According to InvestingPro data, Sea Ltd is trading near its 52-week high of $117.85, reflecting strong investor confidence. The firm's analysis highlighted the robust performance of Sea's digital entertainment segment, particularly the game Free Fire, which saw a year-over-year revenue increase of 36%. Additionally, the company's monthly active users (MAUs) experienced a 6% year-over-year growth.

The recent launch of NFS Mobile on October 31st garnered 400,000 downloads in November, indicating the company's ongoing expansion in the gaming sector. This growth contributes to Sea's overall revenue increase of 20.06% over the last twelve months, with InvestingPro analysis showing strong financial health metrics and a "GOOD" overall financial health rating.

Furthermore, the anticipated release of Delta Force later this week is expected to continue the momentum. In the e-commerce domain, Sea's platform Shopee has shown consistent growth in MAUs, marking a 6% year-over-year increase in the ASEAN region and an impressive 20% in Brazil. Despite a 25% year-over-year decline in downloads, Shopee has seen a month-over-month uptick of 4%.

However, not all metrics show an upward trajectory.

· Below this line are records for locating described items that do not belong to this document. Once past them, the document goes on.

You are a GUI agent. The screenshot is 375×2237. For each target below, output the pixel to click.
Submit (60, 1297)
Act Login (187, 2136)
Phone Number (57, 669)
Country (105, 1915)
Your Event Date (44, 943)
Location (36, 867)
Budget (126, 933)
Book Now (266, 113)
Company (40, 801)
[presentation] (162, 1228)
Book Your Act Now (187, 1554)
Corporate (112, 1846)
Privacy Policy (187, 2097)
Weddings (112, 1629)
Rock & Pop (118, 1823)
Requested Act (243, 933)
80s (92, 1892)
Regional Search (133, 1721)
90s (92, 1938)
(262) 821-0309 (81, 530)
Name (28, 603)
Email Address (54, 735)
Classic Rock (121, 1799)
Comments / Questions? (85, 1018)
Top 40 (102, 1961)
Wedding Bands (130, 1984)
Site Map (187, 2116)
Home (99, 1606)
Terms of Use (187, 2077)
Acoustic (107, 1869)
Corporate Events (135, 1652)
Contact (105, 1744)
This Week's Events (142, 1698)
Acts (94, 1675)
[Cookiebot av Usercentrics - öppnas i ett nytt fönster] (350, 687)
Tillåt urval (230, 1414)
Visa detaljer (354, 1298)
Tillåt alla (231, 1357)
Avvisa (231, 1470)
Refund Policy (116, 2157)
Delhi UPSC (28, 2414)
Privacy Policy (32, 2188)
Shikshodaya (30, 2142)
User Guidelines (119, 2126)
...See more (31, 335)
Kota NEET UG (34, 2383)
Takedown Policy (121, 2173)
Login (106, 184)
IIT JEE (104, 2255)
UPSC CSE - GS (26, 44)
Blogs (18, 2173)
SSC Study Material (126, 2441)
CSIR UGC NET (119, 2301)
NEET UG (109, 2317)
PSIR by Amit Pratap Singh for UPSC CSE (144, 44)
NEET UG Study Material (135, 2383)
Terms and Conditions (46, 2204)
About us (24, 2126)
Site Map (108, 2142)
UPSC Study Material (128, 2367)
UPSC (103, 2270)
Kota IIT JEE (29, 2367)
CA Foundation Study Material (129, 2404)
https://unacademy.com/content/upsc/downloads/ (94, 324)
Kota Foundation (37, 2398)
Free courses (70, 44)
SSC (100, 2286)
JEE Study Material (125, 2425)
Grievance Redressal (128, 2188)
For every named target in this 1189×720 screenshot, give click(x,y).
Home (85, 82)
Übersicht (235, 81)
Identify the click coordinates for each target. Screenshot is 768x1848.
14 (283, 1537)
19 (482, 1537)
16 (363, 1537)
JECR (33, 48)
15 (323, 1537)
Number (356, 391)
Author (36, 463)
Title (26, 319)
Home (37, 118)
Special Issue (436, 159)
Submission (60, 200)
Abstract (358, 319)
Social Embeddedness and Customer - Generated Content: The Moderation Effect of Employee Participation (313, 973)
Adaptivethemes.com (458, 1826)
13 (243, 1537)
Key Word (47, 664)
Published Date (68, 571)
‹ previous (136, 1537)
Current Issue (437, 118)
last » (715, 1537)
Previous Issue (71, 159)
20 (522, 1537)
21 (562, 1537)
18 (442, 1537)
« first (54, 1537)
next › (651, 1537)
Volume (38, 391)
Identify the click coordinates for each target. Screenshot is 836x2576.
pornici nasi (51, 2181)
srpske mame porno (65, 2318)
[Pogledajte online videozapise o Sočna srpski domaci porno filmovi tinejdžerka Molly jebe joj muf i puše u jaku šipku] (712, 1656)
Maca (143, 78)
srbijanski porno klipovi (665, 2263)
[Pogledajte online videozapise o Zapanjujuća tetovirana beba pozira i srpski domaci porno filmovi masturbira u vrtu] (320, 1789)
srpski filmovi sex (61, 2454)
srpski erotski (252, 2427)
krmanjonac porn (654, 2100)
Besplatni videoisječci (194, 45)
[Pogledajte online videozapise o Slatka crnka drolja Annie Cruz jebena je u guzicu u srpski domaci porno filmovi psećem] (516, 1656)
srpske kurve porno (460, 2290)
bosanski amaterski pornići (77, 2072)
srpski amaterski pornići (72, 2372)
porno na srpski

Temu, another e-commerce platform under Sea, has seen its MAU growth plateau in Malaysia and the Philippines, with slight month-over-month declines of 2-4% in November. In Thailand, Temu's MAUs decreased by 7% month-over-month.

In response to market changes, TikTok has adjusted its marketplace commission rates in Thailand, effective January 2025, increasing them by 110 basis points for Fashion and Electronics categories. In parallel, Shopee has made adjustments to its Mall rates in the Philippines and Indonesia for the upcoming year.

Morgan Stanley's analysis concluded that Sea Ltd remains their preferred e-commerce play in Asia. The firm cited Sea's positive growth momentum and an improving track record of execution as key drivers that should continue to propel the company's stock price forward.

With a strong analyst consensus rating of 1.55 (where 1 is Strong Buy) and price targets ranging from $29 to $159, Sea Ltd presents an interesting investment opportunity. For deeper insights into Sea Ltd's valuation and growth prospects, including 18 additional ProTips and comprehensive financial analysis, visit InvestingPro.

In other recent news, Sea Ltd has been the focus of several analyst adjustments following its robust third-quarter earnings report. The company's revenue rose by 31% year-on-year to $4.3 billion, and its adjusted EBITDA increased to $521 million. The growth was observed across all three of Sea Ltd's main business segments.

Phillip Securities downgraded Sea Ltd's stock rating from Neutral to Reduce, despite increasing the price target to $100. The firm's analysts revised their forecast for the fiscal year 2024 earnings and revenue, raising them by 4% and 1% respectively. This revision was due to stronger-than-expected growth in two of Sea Ltd's segments, Shopee and SeaMoney.

In contrast, TD (TSX:TD) Cowen, Morgan Stanley, and Barclays (LON:BARC) all raised their price targets for Sea Ltd following the company's strong performance. TD Cowen increased the target to $100, while both Morgan Stanley and Barclays raised their targets to $131.

Sea Ltd's digital entertainment arm Garena and its Shopee platform both outperformed expectations, contributing to the revenue increase. The company's digital financial services business also displayed significant growth, with revenue growth jumping from 21% in the second quarter to 38% in the third quarter. The loan book growth in the same segment surged from 40% to over 70%, while maintaining a low non-performing loan ratio of 1.2%.